Please copy all of the entries below line for line, with no changes.

========

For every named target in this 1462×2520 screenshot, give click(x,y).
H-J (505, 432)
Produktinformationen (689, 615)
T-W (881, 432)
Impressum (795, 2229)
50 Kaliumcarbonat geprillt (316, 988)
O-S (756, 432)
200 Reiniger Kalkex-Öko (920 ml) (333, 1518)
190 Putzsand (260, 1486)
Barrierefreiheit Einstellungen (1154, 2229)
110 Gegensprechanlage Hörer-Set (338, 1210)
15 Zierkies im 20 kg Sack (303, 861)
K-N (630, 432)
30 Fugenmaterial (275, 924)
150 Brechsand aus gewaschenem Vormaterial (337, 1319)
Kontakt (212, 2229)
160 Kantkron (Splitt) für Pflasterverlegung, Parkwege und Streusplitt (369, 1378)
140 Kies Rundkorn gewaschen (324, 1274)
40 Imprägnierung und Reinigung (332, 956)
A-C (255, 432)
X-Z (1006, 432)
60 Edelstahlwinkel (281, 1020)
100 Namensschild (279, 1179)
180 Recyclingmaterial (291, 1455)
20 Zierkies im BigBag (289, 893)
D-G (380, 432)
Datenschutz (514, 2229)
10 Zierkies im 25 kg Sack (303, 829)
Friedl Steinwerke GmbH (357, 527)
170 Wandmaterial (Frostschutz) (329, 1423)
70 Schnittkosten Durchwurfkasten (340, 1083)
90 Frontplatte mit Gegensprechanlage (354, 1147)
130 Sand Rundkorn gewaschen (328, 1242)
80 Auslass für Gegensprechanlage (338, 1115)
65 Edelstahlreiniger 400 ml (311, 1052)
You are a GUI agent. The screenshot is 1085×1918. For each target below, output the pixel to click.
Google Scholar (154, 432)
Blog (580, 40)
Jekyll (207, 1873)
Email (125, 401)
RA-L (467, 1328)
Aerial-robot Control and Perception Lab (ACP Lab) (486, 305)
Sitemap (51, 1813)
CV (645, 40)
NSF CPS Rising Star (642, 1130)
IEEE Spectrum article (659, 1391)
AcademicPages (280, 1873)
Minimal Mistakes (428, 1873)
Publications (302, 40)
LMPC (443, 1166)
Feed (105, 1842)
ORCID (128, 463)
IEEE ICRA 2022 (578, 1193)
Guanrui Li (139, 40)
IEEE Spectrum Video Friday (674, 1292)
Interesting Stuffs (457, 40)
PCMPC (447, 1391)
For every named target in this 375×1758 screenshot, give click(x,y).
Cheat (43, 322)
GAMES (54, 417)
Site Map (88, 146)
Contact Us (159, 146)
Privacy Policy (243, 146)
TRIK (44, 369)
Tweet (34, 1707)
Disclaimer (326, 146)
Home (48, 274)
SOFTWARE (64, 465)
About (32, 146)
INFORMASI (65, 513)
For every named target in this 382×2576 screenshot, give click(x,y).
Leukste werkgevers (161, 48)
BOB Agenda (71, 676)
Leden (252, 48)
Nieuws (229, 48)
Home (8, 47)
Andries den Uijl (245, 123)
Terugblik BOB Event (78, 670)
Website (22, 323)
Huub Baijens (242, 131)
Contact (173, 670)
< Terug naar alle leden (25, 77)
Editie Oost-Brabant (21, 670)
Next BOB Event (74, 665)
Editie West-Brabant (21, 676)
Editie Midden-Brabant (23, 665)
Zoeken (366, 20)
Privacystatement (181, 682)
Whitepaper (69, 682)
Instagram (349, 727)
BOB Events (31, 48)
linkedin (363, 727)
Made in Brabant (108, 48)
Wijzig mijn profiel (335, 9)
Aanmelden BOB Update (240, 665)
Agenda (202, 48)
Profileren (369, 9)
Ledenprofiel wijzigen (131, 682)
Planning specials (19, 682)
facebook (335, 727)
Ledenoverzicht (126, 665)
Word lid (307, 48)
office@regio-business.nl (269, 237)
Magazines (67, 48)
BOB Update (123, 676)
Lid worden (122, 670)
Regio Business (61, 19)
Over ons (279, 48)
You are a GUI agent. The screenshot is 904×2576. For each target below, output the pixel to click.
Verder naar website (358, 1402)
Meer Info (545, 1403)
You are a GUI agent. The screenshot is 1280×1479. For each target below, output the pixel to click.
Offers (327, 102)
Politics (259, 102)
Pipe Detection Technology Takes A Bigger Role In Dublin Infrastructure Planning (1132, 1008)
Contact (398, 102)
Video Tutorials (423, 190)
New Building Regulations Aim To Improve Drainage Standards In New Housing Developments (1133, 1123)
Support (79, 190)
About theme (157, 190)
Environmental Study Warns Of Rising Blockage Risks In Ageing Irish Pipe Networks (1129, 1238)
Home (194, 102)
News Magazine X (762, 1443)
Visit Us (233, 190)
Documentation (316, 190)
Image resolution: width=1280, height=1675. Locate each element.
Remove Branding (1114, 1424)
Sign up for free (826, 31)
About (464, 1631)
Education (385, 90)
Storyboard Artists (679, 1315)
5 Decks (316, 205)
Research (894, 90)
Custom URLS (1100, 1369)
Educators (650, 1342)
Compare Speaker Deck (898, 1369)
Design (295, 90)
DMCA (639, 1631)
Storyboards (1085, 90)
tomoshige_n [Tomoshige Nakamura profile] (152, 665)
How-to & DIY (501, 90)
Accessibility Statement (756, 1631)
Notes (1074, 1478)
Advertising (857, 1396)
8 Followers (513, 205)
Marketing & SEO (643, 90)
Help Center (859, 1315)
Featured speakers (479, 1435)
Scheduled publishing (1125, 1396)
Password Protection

========

## [Exercise response]
For every named target in this 1462×2520 screenshot, give click(x,y).
H-J (505, 432)
Produktinformationen (689, 615)
T-W (881, 432)
Impressum (795, 2229)
50 Kaliumcarbonat geprillt (316, 988)
O-S (756, 432)
200 Reiniger Kalkex-Öko (920 ml) (333, 1518)
190 Putzsand (260, 1486)
Barrierefreiheit Einstellungen (1154, 2229)
110 Gegensprechanlage Hörer-Set (338, 1210)
15 Zierkies im 20 kg Sack (303, 861)
K-N (630, 432)
30 Fugenmaterial (275, 924)
150 Brechsand aus gewaschenem Vormaterial (337, 1319)
Kontakt (212, 2229)
160 Kantkron (Splitt) für Pflasterverlegung, Parkwege und Streusplitt (369, 1378)
140 Kies Rundkorn gewaschen (324, 1274)
40 Imprägnierung und Reinigung (332, 956)
A-C (255, 432)
X-Z (1006, 432)
60 Edelstahlwinkel (281, 1020)
100 Namensschild (279, 1179)
180 Recyclingmaterial (291, 1455)
20 Zierkies im BigBag (289, 893)
D-G (380, 432)
Datenschutz (514, 2229)
10 Zierkies im 25 kg Sack (303, 829)
Friedl Steinwerke GmbH (357, 527)
170 Wandmaterial (Frostschutz) (329, 1423)
70 Schnittkosten Durchwurfkasten (340, 1083)
90 Frontplatte mit Gegensprechanlage (354, 1147)
130 Sand Rundkorn gewaschen (328, 1242)
80 Auslass für Gegensprechanlage (338, 1115)
65 Edelstahlreiniger 400 ml (311, 1052)
You are a GUI agent. The screenshot is 1085×1918. For each target below, output the pixel to click.
Google Scholar (154, 432)
Blog (580, 40)
Jekyll (207, 1873)
Email (125, 401)
RA-L (467, 1328)
Aerial-robot Control and Perception Lab (ACP Lab) (486, 305)
Sitemap (51, 1813)
CV (645, 40)
NSF CPS Rising Star (642, 1130)
IEEE Spectrum article (659, 1391)
AcademicPages (280, 1873)
Minimal Mistakes (428, 1873)
Publications (302, 40)
LMPC (443, 1166)
Feed (105, 1842)
ORCID (128, 463)
IEEE ICRA 2022 (578, 1193)
Guanrui Li (139, 40)
IEEE Spectrum Video Friday (674, 1292)
Interesting Stuffs (457, 40)
PCMPC (447, 1391)
For every named target in this 375×1758 screenshot, give click(x,y).
Cheat (43, 322)
GAMES (54, 417)
Site Map (88, 146)
Contact Us (159, 146)
Privacy Policy (243, 146)
TRIK (44, 369)
Tweet (34, 1707)
Disclaimer (326, 146)
Home (48, 274)
SOFTWARE (64, 465)
About (32, 146)
INFORMASI (65, 513)
For every named target in this 382×2576 screenshot, give click(x,y).
Leukste werkgevers (161, 48)
BOB Agenda (71, 676)
Leden (252, 48)
Nieuws (229, 48)
Home (8, 47)
Andries den Uijl (245, 123)
Terugblik BOB Event (78, 670)
Website (22, 323)
Huub Baijens (242, 131)
Contact (173, 670)
< Terug naar alle leden (25, 77)
Editie Oost-Brabant (21, 670)
Next BOB Event (74, 665)
Editie West-Brabant (21, 676)
Editie Midden-Brabant (23, 665)
Zoeken (366, 20)
Privacystatement (181, 682)
Whitepaper (69, 682)
Instagram (349, 727)
BOB Events (31, 48)
linkedin (363, 727)
Made in Brabant (108, 48)
Wijzig mijn profiel (335, 9)
Aanmelden BOB Update (240, 665)
Agenda (202, 48)
Profileren (369, 9)
Ledenprofiel wijzigen (131, 682)
Planning specials (19, 682)
facebook (335, 727)
Ledenoverzicht (126, 665)
Word lid (307, 48)
office@regio-business.nl (269, 237)
Magazines (67, 48)
BOB Update (123, 676)
Lid worden (122, 670)
Regio Business (61, 19)
Over ons (279, 48)
You are a GUI agent. The screenshot is 904×2576. For each target below, output the pixel to click.
Verder naar website (358, 1402)
Meer Info (545, 1403)
You are a GUI agent. The screenshot is 1280×1479. For each target below, output the pixel to click.
Offers (327, 102)
Politics (259, 102)
Pipe Detection Technology Takes A Bigger Role In Dublin Infrastructure Planning (1132, 1008)
Contact (398, 102)
Video Tutorials (423, 190)
New Building Regulations Aim To Improve Drainage Standards In New Housing Developments (1133, 1123)
Support (79, 190)
About theme (157, 190)
Environmental Study Warns Of Rising Blockage Risks In Ageing Irish Pipe Networks (1129, 1238)
Home (194, 102)
News Magazine X (762, 1443)
Visit Us (233, 190)
Documentation (316, 190)
Image resolution: width=1280, height=1675. Locate each element.
Remove Branding (1114, 1424)
Sign up for free (826, 31)
About (464, 1631)
Education (385, 90)
Storyboard Artists (679, 1315)
5 Decks (316, 205)
Research (894, 90)
Custom URLS (1100, 1369)
Educators (650, 1342)
Compare Speaker Deck (898, 1369)
Design (295, 90)
DMCA (639, 1631)
Storyboards (1085, 90)
tomoshige_n [Tomoshige Nakamura profile] (152, 665)
How-to & DIY (501, 90)
Accessibility Statement (756, 1631)
Notes (1074, 1478)
Advertising (857, 1396)
8 Followers (513, 205)
Marketing & SEO (643, 90)
Help Center (859, 1315)
Featured speakers (479, 1435)
Scheduled publishing (1125, 1396)
Password Protection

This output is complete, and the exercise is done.